Ask any computer security specialist and they will be sure to tell you that physical access is the most overlooked element in most security plans. Corporations will spend millions on firewalls, intrusion detection devices and high-priced security consultants, but will often take physical security measures for granted. Consequently, it often comes as a great surprise to them when a disgruntled employee walks off with a hard drive full of customer data. Physical security needs to be job one for these organizations, and this is even more true for anybody working with interactive kiosks or digital signs. The computers powering these devices need to be locked down (inside a locking cabinet or physically chained to something) as a first measure to prevent data theft. While all of those tool-less cases and thumbscrews seem like a really cool idea (and they are when used in a controlled, secure environment), out in public they are the only things standing between your hard drives and the crook who wants them. A tough steel enclosure and a few drops of LocTite on all case screws are a good deterrent to the casual thief. And if you can, store your entire CPU in a safe, secured place. Out of site, out of mind, after all :)

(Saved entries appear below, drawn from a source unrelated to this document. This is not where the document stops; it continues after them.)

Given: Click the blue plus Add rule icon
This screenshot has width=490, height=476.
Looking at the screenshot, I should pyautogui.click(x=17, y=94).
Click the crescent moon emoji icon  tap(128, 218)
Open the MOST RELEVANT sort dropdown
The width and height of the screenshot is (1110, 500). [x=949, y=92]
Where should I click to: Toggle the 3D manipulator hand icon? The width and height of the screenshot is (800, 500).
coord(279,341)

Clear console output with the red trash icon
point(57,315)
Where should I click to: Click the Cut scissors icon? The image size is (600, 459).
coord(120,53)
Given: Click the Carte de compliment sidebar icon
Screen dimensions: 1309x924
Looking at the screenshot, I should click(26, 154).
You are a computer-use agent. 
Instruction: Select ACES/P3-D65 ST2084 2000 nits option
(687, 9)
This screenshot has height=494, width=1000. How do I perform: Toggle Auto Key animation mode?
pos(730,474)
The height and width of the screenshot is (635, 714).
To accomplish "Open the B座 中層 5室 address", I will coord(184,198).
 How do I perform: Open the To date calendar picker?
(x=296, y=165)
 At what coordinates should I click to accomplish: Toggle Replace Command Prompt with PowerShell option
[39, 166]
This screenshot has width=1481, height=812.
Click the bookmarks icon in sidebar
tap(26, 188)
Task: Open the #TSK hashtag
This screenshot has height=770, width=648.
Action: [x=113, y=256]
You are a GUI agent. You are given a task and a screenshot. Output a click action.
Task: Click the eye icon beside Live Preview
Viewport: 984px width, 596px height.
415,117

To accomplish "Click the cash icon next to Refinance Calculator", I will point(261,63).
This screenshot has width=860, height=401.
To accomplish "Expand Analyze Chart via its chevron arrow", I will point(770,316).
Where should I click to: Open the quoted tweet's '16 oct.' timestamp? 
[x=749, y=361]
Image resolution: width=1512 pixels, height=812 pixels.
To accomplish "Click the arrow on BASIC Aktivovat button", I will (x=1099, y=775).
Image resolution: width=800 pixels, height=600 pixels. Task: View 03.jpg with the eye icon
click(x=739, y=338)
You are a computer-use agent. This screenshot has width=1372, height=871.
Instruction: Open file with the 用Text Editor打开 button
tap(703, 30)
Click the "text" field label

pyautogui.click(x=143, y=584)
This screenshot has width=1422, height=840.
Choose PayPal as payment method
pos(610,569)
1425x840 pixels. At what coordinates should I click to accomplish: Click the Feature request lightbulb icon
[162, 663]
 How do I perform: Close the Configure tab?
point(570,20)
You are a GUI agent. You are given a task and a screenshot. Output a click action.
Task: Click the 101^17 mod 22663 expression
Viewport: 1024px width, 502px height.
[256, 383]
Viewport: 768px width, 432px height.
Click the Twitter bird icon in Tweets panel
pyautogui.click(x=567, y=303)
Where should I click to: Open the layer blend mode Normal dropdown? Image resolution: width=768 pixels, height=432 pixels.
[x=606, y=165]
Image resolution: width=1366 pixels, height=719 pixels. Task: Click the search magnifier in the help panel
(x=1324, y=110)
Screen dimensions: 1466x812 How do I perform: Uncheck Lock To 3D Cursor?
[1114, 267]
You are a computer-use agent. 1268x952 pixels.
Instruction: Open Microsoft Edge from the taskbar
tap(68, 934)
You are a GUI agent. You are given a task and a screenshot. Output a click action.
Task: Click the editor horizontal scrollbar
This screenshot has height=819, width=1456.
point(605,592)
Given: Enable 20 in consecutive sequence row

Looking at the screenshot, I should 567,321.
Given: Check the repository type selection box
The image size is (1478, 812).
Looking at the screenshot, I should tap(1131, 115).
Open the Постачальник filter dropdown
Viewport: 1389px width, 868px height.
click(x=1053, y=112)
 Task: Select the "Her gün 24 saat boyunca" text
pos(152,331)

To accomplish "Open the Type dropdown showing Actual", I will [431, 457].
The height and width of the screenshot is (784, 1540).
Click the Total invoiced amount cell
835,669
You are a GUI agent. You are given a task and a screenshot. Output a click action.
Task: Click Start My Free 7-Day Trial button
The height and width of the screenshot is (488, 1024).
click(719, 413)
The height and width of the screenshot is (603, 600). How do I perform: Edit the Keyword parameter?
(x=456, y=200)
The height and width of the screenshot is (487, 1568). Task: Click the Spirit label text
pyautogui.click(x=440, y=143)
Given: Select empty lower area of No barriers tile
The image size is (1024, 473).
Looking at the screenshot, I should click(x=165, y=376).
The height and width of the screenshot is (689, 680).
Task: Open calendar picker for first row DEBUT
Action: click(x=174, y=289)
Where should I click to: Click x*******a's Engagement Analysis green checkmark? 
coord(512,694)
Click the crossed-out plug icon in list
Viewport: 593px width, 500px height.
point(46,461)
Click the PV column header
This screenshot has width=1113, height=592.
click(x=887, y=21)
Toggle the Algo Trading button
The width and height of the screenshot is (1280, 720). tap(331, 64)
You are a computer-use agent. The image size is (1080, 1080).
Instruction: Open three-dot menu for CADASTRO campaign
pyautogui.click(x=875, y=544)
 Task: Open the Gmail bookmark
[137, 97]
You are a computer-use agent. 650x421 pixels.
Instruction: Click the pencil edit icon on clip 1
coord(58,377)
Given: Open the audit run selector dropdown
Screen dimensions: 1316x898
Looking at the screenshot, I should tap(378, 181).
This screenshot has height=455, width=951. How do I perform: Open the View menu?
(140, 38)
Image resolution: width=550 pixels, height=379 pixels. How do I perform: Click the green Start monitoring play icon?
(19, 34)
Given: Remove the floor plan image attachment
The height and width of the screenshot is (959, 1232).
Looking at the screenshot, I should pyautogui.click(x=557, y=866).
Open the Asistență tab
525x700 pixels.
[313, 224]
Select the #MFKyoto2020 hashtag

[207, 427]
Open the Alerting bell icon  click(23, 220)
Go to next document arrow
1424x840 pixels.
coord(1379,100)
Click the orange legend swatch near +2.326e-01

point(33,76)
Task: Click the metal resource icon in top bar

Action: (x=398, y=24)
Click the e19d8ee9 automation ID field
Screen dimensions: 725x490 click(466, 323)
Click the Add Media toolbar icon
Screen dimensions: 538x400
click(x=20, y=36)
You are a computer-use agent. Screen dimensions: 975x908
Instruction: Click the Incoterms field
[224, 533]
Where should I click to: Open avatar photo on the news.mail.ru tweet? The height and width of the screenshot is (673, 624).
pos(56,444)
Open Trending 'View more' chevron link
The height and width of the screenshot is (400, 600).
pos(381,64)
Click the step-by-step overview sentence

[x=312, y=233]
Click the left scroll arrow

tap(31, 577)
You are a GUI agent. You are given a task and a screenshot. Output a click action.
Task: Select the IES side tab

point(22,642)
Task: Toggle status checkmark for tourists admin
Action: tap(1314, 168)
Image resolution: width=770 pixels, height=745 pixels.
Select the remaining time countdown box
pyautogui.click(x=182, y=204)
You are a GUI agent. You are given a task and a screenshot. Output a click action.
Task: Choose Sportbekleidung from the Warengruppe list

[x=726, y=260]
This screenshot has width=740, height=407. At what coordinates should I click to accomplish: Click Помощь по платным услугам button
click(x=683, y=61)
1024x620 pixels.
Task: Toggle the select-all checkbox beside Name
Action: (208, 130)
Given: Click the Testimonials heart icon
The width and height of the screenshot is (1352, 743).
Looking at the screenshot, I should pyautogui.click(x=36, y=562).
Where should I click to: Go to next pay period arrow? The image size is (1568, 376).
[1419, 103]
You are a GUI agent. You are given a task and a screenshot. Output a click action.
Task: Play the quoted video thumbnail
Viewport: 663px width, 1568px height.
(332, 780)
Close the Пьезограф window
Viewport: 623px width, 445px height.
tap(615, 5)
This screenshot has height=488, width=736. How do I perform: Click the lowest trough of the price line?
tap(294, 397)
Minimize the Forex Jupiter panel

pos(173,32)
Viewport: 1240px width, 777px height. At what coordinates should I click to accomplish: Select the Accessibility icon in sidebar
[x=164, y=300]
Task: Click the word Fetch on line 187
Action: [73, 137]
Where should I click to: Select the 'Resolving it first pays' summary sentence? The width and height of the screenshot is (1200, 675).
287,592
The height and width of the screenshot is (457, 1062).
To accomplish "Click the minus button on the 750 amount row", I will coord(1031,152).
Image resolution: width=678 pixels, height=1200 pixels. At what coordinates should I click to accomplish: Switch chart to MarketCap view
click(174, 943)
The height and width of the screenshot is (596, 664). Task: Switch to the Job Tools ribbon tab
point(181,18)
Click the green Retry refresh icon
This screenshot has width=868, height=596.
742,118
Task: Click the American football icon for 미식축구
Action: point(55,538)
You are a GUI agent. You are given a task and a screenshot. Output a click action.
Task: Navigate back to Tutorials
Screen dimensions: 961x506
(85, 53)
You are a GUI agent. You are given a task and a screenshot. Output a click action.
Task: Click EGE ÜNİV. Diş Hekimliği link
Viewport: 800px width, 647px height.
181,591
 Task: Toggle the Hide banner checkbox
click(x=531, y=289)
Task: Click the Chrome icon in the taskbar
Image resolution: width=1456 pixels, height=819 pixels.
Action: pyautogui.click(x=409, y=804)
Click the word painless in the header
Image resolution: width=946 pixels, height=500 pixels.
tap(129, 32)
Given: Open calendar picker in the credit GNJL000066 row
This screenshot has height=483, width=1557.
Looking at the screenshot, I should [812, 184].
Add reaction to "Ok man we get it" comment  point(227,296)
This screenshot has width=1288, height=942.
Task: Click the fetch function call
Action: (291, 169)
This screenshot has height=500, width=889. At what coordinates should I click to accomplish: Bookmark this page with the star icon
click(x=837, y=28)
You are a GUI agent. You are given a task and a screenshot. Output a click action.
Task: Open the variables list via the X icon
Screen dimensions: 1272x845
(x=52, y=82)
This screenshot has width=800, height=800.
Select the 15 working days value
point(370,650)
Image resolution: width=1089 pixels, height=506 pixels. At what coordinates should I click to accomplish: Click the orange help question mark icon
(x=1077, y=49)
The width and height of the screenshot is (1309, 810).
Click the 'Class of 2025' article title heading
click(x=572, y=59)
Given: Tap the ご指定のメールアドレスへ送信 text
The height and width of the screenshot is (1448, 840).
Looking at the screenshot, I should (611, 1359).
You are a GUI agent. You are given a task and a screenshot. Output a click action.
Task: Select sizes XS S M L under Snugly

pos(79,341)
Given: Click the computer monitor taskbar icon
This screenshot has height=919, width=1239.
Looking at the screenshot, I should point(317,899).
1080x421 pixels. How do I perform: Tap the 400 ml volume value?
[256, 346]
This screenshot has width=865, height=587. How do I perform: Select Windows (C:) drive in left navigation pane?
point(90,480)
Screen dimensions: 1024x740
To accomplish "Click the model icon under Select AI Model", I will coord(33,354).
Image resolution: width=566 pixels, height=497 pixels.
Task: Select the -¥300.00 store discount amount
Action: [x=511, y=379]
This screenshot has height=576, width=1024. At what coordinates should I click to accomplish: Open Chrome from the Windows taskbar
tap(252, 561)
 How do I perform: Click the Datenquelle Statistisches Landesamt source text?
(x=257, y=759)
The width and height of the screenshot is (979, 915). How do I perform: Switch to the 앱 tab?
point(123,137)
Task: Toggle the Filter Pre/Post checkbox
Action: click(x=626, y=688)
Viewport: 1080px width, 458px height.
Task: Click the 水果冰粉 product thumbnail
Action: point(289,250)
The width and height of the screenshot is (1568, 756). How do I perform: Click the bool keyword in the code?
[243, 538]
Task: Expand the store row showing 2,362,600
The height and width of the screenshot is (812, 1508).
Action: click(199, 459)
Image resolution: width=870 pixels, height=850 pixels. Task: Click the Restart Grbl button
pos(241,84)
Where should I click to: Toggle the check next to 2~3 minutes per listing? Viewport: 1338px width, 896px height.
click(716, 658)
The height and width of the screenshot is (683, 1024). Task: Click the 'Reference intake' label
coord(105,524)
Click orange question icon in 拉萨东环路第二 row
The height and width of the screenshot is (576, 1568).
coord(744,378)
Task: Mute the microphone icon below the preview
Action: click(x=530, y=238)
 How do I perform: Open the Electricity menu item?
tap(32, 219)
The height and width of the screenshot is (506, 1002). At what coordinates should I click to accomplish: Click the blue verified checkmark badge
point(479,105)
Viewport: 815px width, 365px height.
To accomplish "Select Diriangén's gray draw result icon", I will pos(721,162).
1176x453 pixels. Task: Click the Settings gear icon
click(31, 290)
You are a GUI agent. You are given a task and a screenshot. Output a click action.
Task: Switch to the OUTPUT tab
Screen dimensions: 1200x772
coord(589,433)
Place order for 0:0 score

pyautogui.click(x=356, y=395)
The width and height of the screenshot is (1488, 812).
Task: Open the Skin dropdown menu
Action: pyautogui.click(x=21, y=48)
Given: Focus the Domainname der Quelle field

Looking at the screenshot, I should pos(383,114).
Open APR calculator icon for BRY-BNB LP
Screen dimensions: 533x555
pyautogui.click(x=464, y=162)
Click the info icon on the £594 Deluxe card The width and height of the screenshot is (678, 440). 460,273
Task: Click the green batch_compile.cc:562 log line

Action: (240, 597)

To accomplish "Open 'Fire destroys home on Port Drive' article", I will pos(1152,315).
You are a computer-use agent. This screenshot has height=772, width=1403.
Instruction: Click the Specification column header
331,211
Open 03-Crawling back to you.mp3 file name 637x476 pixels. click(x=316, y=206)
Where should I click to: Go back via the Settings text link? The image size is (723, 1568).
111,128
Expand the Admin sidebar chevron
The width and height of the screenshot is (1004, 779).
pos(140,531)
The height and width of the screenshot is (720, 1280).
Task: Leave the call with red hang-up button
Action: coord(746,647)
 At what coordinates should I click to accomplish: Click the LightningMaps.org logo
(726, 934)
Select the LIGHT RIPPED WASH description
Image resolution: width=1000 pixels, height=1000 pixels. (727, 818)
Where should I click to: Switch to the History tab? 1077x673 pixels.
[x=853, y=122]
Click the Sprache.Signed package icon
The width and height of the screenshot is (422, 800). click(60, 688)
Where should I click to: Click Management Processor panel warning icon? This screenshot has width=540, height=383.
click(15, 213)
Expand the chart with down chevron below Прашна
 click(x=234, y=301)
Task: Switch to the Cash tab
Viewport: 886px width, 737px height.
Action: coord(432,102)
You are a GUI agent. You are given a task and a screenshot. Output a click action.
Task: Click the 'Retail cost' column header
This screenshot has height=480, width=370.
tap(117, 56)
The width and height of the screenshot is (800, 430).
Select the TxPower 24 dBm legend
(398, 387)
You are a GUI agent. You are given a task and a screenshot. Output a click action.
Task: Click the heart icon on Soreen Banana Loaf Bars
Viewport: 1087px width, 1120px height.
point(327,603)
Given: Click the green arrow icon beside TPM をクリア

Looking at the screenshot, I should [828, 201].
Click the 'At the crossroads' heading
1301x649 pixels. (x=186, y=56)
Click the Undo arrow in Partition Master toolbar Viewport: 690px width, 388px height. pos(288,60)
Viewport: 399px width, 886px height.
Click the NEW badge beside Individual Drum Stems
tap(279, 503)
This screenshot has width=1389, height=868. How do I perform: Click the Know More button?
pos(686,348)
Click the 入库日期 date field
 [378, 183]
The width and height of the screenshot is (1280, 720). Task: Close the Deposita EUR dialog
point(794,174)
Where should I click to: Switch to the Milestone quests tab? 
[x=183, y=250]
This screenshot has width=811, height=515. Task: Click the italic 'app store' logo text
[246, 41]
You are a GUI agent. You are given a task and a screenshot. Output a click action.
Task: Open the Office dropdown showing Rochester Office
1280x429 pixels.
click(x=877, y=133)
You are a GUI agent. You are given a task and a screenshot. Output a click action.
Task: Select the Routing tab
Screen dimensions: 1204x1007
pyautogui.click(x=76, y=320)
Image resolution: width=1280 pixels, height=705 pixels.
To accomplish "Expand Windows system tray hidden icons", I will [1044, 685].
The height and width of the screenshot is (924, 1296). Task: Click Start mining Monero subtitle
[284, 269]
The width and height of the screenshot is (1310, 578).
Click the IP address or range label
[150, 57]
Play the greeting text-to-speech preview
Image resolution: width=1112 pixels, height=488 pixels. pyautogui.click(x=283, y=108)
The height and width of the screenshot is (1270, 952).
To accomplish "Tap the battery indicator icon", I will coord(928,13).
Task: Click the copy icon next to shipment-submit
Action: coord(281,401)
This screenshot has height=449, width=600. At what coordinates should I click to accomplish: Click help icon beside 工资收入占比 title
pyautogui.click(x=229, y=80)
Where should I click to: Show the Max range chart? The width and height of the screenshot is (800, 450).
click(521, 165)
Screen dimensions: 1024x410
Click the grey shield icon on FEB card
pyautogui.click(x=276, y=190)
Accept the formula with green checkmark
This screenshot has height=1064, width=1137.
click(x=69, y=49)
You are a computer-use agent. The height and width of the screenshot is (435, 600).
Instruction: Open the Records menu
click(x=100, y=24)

Assuming that you've done what you can to ensure the physical security of your kiosk CPUs and digital signage players, the next thing to consider is device-level security. The first place to lock down your system is at the BIOS level. After configuring your systems, make sure to password-protect them to prevent unauthorized changes in the field. Next, turn your attention to the operating system itself. How should you go about locking that down? In the interactive kiosk world this duty is typically handled by your kiosk software platform. This software will do things like preventing CTRL-ALT-DEL from rebooting your computer and stopping unauthorized users from mucking about with system settings. But what about digital signage software? I was surprised to find out that many of these packages don't have any kind of security features at all. That's right... walk right up to many digital signage players and plug in a keyboard and mouse, and that's all you need to access the system. With a few clicks you can shut down the signage software and start surfing the Internet (or whatever else you want to do). If you're using a signage platform that lacks security features out-of-the-box (especially in Microsoft Windows), you'll need to take some extra steps and install some additional software to prevent this kind of tampering. If you're using an appliance-based solution you're probably better off than the Windows-based folks, but you should double-check with the device manufacturer. If you're running FireCast digital signage software, you're in good shape, since it uses the same locked-down Linux operating system as our interactive kiosk software.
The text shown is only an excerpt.